Bridging Ears and Eyes: Analyzing Audio and Visual Large Language Models to Humans in Visible Sound Recognition and Reducing Their Sensory Gap via Cross-Modal Distillation
Xilin Jiang, Junkai Wu, Vishal Choudhari, Nima Mesgarani

TL;DR
This paper evaluates audio, visual, and multimodal large language models against humans in sound recognition tasks, revealing sensory gaps and proposing cross-modal distillation to improve modality-specific perception.
Contribution
It systematically compares LLMs across modalities and introduces a cross-modal distillation framework to reduce sensory gaps, aligning models more closely with human perception.
Findings
Performance gap between audio and visual LLMs parallels human sensory discrepancy.

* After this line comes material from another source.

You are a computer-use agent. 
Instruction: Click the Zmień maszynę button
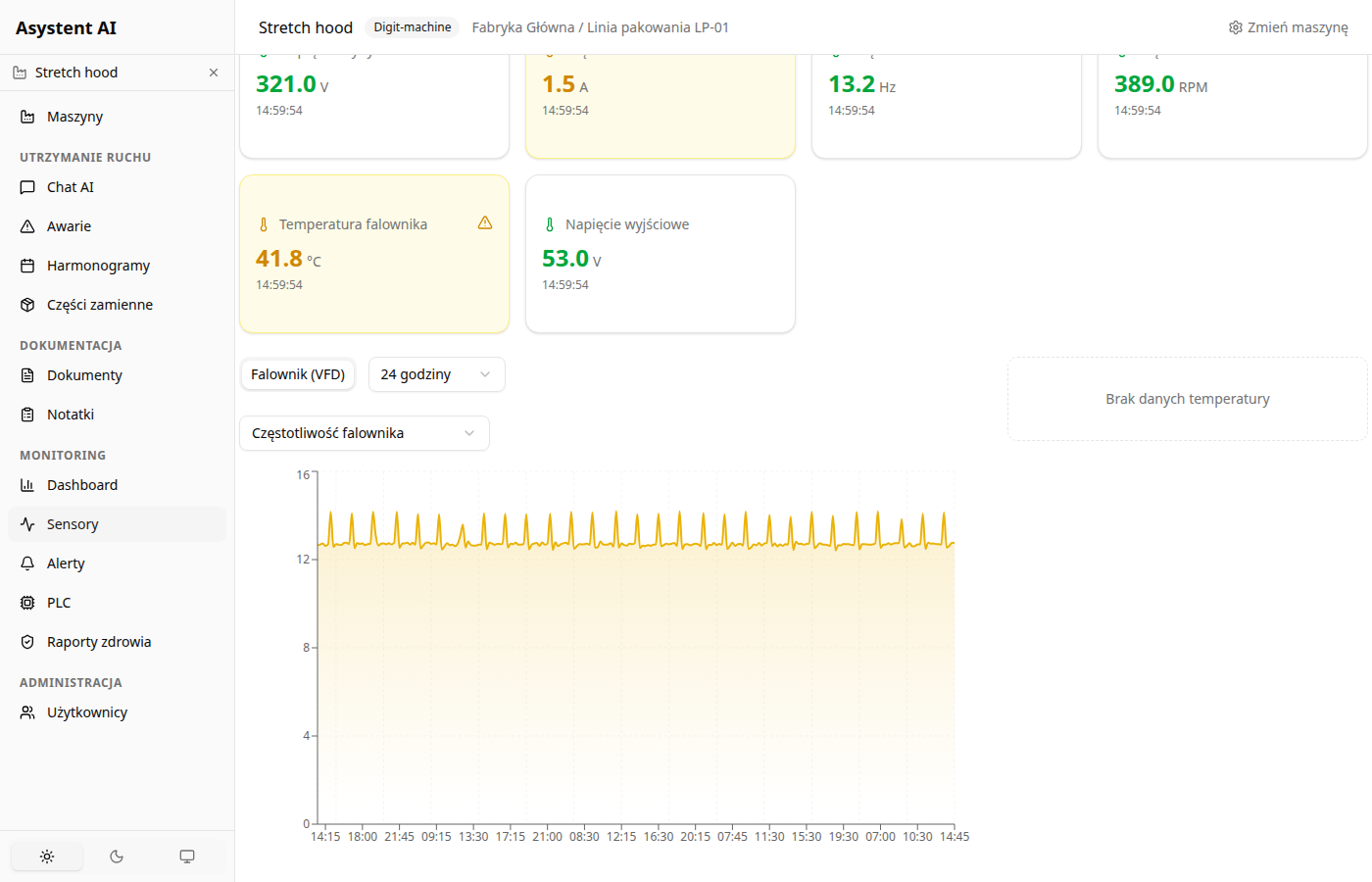click(x=1288, y=27)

Cross-modal distillation improves sound recognition, especially in challenging classes.
Method enhances modality-specific perception in multimodal LLMs.
Abstract
Audio large language models (LLMs) are considered experts at recognizing sound objects, yet their performance relative to LLMs in other sensory modalities, such as visual or audio-visual LLMs, and to humans using their ears, eyes, or both remains unexplored. To investigate this, we systematically evaluate audio, visual, and audio-visual LLMs, specifically Qwen2-Audio, Qwen2-VL, and Qwen2.5-Omni, against humans in recognizing sound objects of different classes from audio-only, silent video, or sounded video inputs. We uncover a performance gap between Qwen2-Audio and Qwen2-VL that parallels the sensory discrepancy between human ears and eyes. To reduce this gap, we introduce a cross-modal distillation framework, where an LLM in one modality serves as the teacher and another as the student, with knowledge transfer in sound classes predicted as more challenging to the student by a…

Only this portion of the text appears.